Hi there, I usually post in my own thread in the Campus, where I´m making this game. But since this is related to timing algos, I thought this should be the right place.

The thing is, I realized I don´t know how to properly time my code to accurately tell if I´m optimizing it right.
There is always some system interference or some fluctuation. I´m sure there must be a way to accurately measure your code.

In the case below, there are 2 algos which I put in the same proggy. The "old" copies values byte per byte, while the 2nd invokes the memcopy to copy dword chunks first, and the remaing goes byte per byte.

I didn´t optmized it so far, and wanted to call for help before I begin. All I did is change the copy behaviour as described above.  :dazzled:

The old one uses this macro called mUNROLL:
QuotemUNROLL MACRO
         PUSH ecx
         mov ecx, tChar
         xor eax, eax
          @@:
            mov [edi], cl
              cmp eax, ebx
         jz @F          
             add edi, 1
         add eax, 1
         jmp @B
         @@:
         POP ecx
      endm

The "new" uses the mUNROLLdword:
QuotemUNROLLdword MACRO
      PUSH edx
      mov eax, ebx                        ; MOD here
      mov ecx, 4
      cdq
      div ecx                              ; result in eax, sobra in edx; MOD

      sub ebx, edx                        ; only dwords here, we do edx afterwards   
      .IF tChar == 64
         mov eax, offset Ln1
      .ELSEIF tChar == 32
         mov eax,  offset Ln2
      .ENDIF
      invoke MemCopy, eax, edi, ebx      ; copying dword sizes
      add edi, ebx                        ; add a line lenght for edi index
      mov bl, [eax]                        ; this is either @ or space
      xor ecx, ecx
   @@:
      cmp ecx, edx
      jz @F
      mov [edi], bl
      add edi, 1
      add ecx, 1          
      jmp @B
   @@:         
      POP edx
      endm

I´m calling both algos from here:
Quote.code
start:
   ;old algo. Copies byte by byte
   printf ("\nNew Algo: ")
   ;NanoTimer()
   invoke pDecompress, offset NewFile
   ;Print Str$("%i us ", NanoTimer(us))
      
   ;New algo. Copies dwords, then the remaining byte by byte.
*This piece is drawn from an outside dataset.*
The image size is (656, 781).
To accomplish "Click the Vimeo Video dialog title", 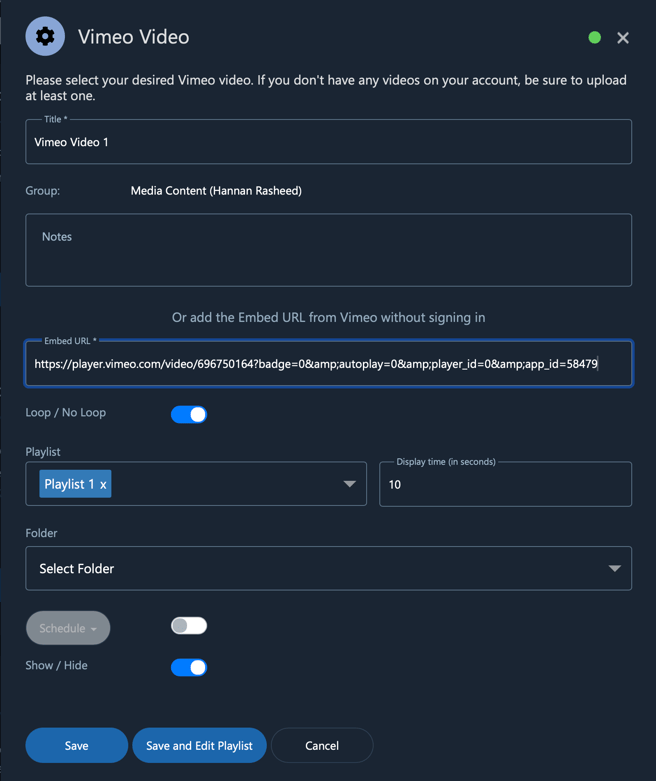I will click(x=133, y=37).
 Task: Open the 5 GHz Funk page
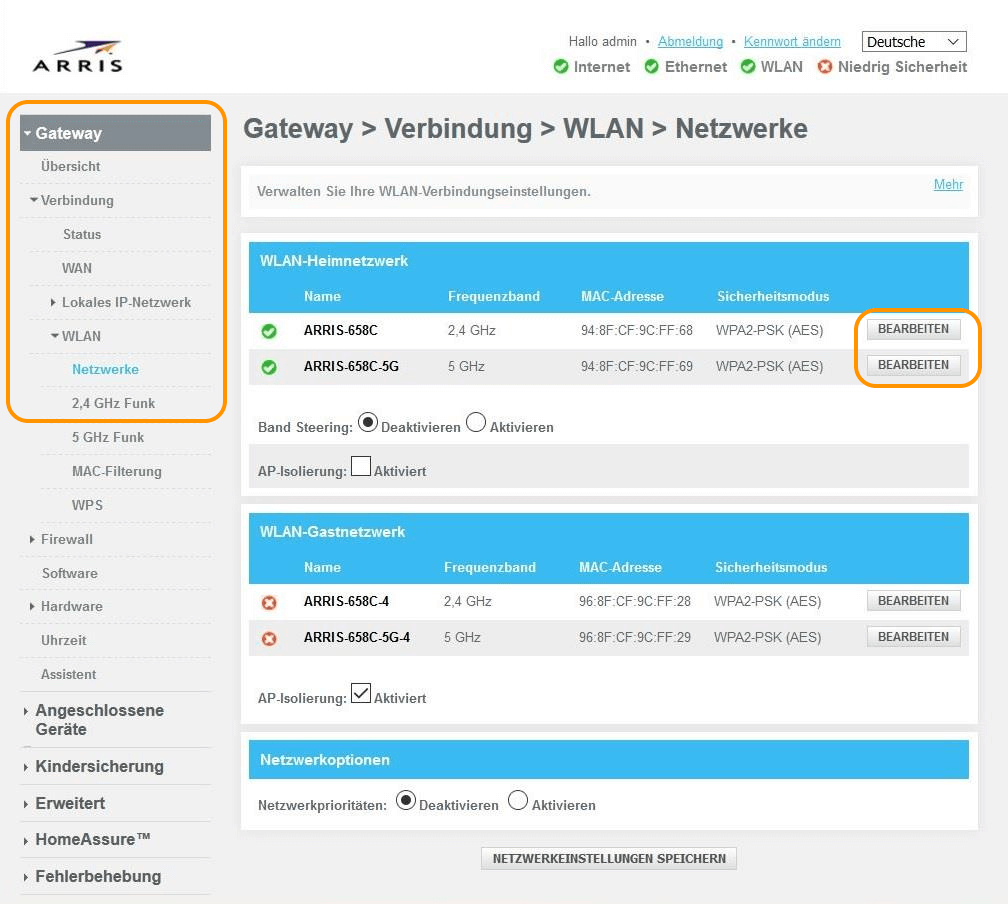point(108,437)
Uses "memcopy"
   printf ("\nOld Algo: ")
   ;NanoTimer()
   invoke pDecompress2, offset NewFile
   ;Print Str$("%i us ", NanoTimer(us))

I tested multiplying the calls by 4 each, 8 and 16. I also inverted the invoking order, which appeared to change things too.
Quote1 call
old   174   197   192   154   268   227   211   212   157   169   162   219   =2
new   192   161!   157!   153x   187!   173!   158!   200!   165   141!   158!   157!   =9

1 call (New 1st)
new   178   212   186   183   170x   153   196   168   169   193   192   =4
old   140!   250   162!   172!   171x   192   253   147!   162!   135!   202   =6

4 calls:
old   515   616   512   588   740   480   518   503   543   532   =4
new   499!   556!   535   558!   735!   678   481!   551   511!   557   =6

8 calls:
old   995   923   937   1096   1083   914   999   886   934   905   973   =3
new   904!   900!   1100   906!   961!   931   902!   902!   1107   894!   917!   =8

16 calls:
old   1799   1783   2352   1907   3213   1845x   1688   1727x   1844   1732   1717   =4
new   1702!   1730!   1763!   1896!   2843!   1849x   1800   1722x   2030   1826   1756   =5

16 calls (New first):   
new   1913   1784   1969   2162   1837   1900   1728   2630   2165   1729   1763   =0
old   1732!   1658!   1778!   1902!   1733!   1688!   1615!   2029!   1638!   1669!   1649!   =11

If you look at my last test for 16 calls, my New algo looses in every take.

jj2007

Use a 1000 calls, as shown below:

      printf ("\nNew Algo: ")
      NanoTimer()
      push 999
      .Repeat
            invoke pDecompress, offset NewFile
            dec stack
      .Until Sign?
      pop edx
      Print Str$("%i ms ", NanoTimer(ms))
           
      ;New algo. Copies dwords, then the remaining byte by byte. Uses "memcopy"
      printf ("\tOld Algo: ")
      NanoTimer()
      push 999
      .Repeat
            invoke pDecompress2, offset NewFile
            dec stack
      .Until Sign?
      pop edx
      Print Str$("%i ms ", NanoTimer(ms))
      endm


New Algo: 129 ms        Old Algo: 132 ms
New Algo: 123 ms        Old Algo: 128 ms
New Algo: 126 ms        Old Algo: 123 ms
New Algo: 127 ms        Old Algo: 118 ms
New Algo: 117 ms        Old Algo: 128 ms
New Algo: 129 ms        Old Algo: 138 ms
New Algo: 123 ms        Old Algo: 124 ms
New Algo: 123 ms        Old Algo: 122 ms
New Algo: 123 ms        Old Algo: 124 ms
New Algo: 120 ms        Old Algo: 122 ms


Results in the 100 ms range are much more reliable than something in the us range.
The timer example in the templates is optimised for such problems btw.

LordAdef

Nice JJ!

dec "stack" is new to me by the way. MB?

jj2007

Quote from: LordAdef on March 25, 2017, 07:38:00 PM
dec "stack" is new to me by the way. MB?

Yes, it's just an equate: stack equ dword ptr [esp]
      push 999
      .Repeat
            invoke pDecompress, offset NewFile
            dec stack   ; same as dec dword ptr [esp]
      .Until Sign?
      pop edx


It will cost an extra cycle in that loop, but that hardly matters, and it's a very simple way to get a counter without using a register. And no risk to end up by accident with an endless loop - I avoid .Until Zero? wherever possible ;)

mineiro

hello sir LordAdef;
I took some time to understand your code, sound to me that you're thinking so hard, you can do this procedure on a more easy way.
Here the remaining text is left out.